Our Translation Technology Insights (TTI) research revealed over 72% of respondents believe they would lose their competitive advantage without translation productivity tools, which is why it is so important for us to keep improving our products for you.
What you told us about translation productivity technology was also very interesting. Over 50% of respondents in our TTI research believe that innovations in translation software have yet to peak.

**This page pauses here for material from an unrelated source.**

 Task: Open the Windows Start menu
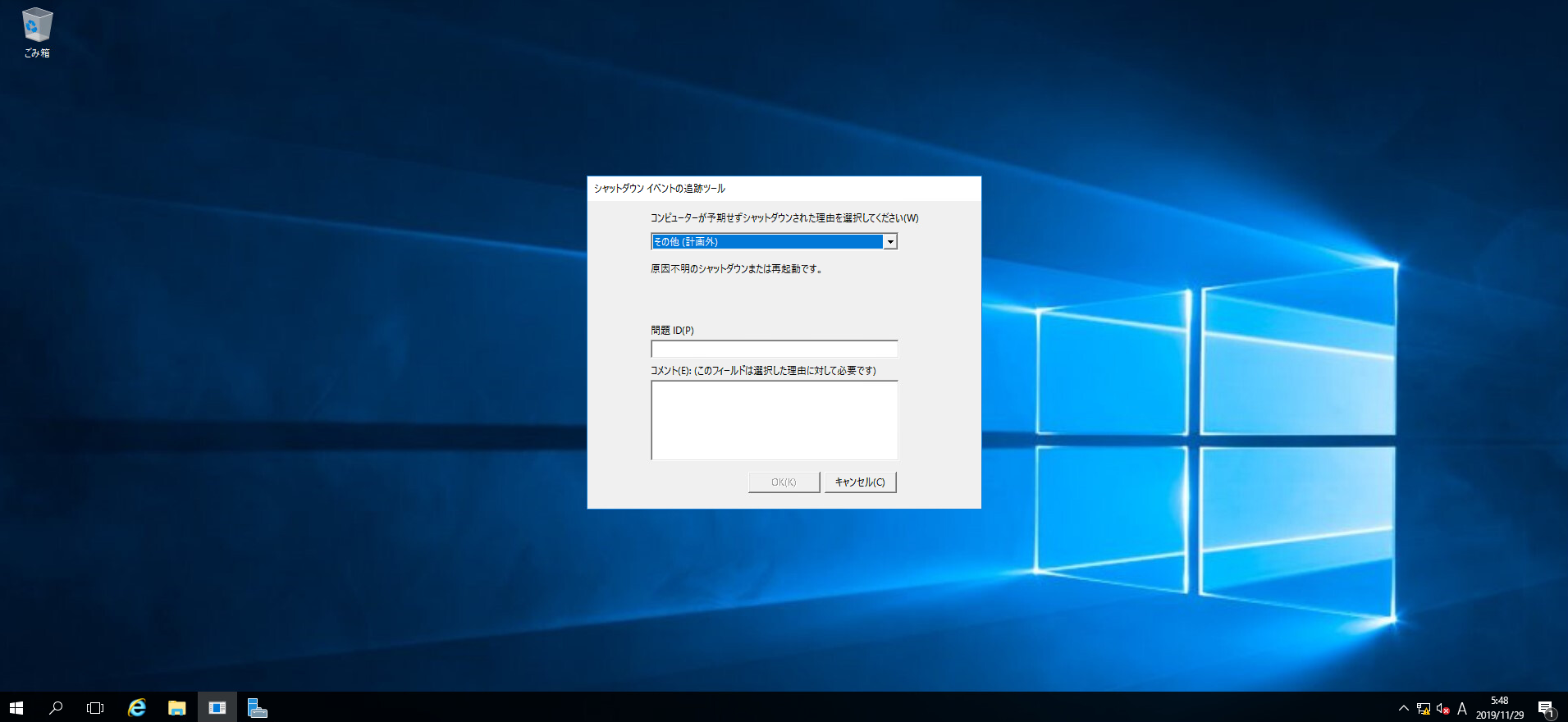(16, 707)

The message is clear; you want more from your translation productivity tool!
With the upcoming release of SDL Trados Studio 2017, we have listened to the findings of this research and have two big new innovations at the core of Studio 2017 – upLIFT technology and AdaptiveMT.

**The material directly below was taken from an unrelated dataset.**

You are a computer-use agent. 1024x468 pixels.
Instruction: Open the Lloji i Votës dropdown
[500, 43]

So how can we enhance translation productivity technology with these innovations?
The most common daily scenarios for a translator can be a ‘No Match’ or ‘Fuzzy Match.’ We have looked at these two scenarios to come up with innovative upLIFT technology which addresses both.
upLIFT Fragment Recall – For the ‘No Match’ scenario
This is transformational new translation memory technology with matches coming directly from the TM by identifying matching fragments from existing translations.
upLIFT Fuzzy Match Repair – For the ‘Fuzzy Match’ scenario
SDL Trados Studio 2017 will get the most out of resources such as termbases and machine translation to repair your fuzzy matches. For example, if you translated “I have a white table" and you need to translate “I have a blue table", if you translated the word ‘BLUE’ before, Studio can automatically fix this sentence.
Is machine translation the next big translation productivity boost?
One surprise from our Translation Technology Insights research was despite there currently being a low level of machine translation adoption, it is set to rise over the next 5 years. What was also very revealing for us was 64% of respondents told us machine translation made them more efficient and 59% believe MT will be positive for the future.
If we take a look at standard machine translation, it is currently generated by the engine and is not updated with your post-edits, which can be frustrating and hinder productivity.
This is where our second big innovation comes in – AdaptiveMT.
SDL AdaptiveMT is a self-learning machine translation engine providing a personalized MT output for you. The self-learning happens in real time with no extra effort required and means you never have to post-edit the same correction over and over again. This will free up more time for your translations, making you much more productive.
To keep up-to-date with the language pairs available, please click here.
The Translation Technology Insights research has helped us shape and develop the future of SDL Trados Studio, starting with the upcoming release of SDL Trados Studio 2017. I hope you are as excited as we are about the future of translation productivity technology!